• STORED DATA:

-- start --

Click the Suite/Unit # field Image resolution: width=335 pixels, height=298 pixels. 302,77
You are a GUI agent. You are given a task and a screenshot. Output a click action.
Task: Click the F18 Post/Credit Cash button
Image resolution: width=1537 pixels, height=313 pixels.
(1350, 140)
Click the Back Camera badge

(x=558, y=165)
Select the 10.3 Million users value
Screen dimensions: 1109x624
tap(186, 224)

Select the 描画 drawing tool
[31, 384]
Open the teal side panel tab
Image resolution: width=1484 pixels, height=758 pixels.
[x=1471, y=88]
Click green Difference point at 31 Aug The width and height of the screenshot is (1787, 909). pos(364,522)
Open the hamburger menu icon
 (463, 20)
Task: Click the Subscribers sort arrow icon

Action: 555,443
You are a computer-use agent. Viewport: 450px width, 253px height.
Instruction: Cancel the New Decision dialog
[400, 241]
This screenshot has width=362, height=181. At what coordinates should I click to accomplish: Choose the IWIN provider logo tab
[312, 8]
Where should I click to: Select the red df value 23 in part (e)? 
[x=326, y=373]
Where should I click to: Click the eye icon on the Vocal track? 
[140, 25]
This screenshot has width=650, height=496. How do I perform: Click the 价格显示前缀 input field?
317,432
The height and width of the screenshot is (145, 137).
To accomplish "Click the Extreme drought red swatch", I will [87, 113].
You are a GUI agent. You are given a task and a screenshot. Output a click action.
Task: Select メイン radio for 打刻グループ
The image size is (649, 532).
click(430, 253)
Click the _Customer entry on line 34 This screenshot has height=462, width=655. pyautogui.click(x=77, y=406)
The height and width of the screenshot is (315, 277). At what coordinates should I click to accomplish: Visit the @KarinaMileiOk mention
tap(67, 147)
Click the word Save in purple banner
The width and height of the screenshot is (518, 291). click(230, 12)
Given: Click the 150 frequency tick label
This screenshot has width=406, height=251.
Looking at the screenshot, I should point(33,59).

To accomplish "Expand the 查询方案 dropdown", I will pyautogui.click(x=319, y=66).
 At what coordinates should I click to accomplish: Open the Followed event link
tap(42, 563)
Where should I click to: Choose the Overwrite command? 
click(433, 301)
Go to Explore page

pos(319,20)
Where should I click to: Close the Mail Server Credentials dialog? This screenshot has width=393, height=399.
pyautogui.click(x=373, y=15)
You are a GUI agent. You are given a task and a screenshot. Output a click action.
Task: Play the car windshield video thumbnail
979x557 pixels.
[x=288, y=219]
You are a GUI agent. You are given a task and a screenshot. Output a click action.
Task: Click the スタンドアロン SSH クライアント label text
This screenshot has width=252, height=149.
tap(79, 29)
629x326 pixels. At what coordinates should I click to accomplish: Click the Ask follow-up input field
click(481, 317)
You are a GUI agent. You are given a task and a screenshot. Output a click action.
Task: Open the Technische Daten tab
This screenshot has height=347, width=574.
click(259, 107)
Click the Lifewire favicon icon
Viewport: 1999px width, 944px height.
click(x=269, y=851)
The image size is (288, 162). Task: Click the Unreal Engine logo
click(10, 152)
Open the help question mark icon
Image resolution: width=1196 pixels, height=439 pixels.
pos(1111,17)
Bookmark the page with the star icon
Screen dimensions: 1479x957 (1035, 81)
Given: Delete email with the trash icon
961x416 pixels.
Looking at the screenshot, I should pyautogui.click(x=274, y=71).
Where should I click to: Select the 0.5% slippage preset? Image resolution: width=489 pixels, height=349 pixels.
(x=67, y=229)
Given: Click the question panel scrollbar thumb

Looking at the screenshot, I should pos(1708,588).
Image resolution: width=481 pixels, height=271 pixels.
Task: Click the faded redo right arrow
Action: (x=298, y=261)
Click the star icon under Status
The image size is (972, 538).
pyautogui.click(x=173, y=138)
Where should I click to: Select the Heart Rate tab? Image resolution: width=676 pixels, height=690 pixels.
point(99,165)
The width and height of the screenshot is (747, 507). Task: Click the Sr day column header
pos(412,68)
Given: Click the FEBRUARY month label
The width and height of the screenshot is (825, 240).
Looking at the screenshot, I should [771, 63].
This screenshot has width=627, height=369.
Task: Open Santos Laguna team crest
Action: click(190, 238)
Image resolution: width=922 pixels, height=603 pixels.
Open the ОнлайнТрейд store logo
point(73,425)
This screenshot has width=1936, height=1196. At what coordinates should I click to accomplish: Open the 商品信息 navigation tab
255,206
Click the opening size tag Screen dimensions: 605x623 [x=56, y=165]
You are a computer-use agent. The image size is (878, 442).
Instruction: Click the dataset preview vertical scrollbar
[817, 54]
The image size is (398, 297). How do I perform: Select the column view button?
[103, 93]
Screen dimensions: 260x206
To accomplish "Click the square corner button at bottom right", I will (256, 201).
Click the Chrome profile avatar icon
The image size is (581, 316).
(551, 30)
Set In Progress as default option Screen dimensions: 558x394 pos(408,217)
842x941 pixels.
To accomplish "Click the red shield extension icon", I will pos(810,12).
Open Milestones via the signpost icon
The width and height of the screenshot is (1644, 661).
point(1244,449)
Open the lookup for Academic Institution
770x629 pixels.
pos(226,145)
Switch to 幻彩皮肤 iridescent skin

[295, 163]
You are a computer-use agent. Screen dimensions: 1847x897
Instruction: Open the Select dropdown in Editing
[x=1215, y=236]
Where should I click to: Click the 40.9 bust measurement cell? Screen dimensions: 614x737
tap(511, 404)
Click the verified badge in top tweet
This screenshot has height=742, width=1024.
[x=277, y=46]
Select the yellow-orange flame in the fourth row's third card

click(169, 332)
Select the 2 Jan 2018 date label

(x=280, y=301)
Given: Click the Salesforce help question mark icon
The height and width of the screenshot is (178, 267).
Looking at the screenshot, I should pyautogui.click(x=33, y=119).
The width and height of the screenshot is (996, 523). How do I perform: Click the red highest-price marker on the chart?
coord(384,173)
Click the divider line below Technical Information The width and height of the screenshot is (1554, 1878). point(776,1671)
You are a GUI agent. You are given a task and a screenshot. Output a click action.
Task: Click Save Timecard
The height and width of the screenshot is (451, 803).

-- end --

• WHAT IS ASKED: Please reproduce the data starting at the line that contains "Where should I click to: Click the 40.9" and ending at the line that contains "tap(511, 404)", and nothing else. Leave the requests unchanged, and rescale each coordinate in the answers by multiplying it by 0.65 and rounding to a whole number, with halves rounded up.

• RESULT BELOW:
Where should I click to: Click the 40.9 bust measurement cell? Screen dimensions: 614x737
tap(332, 263)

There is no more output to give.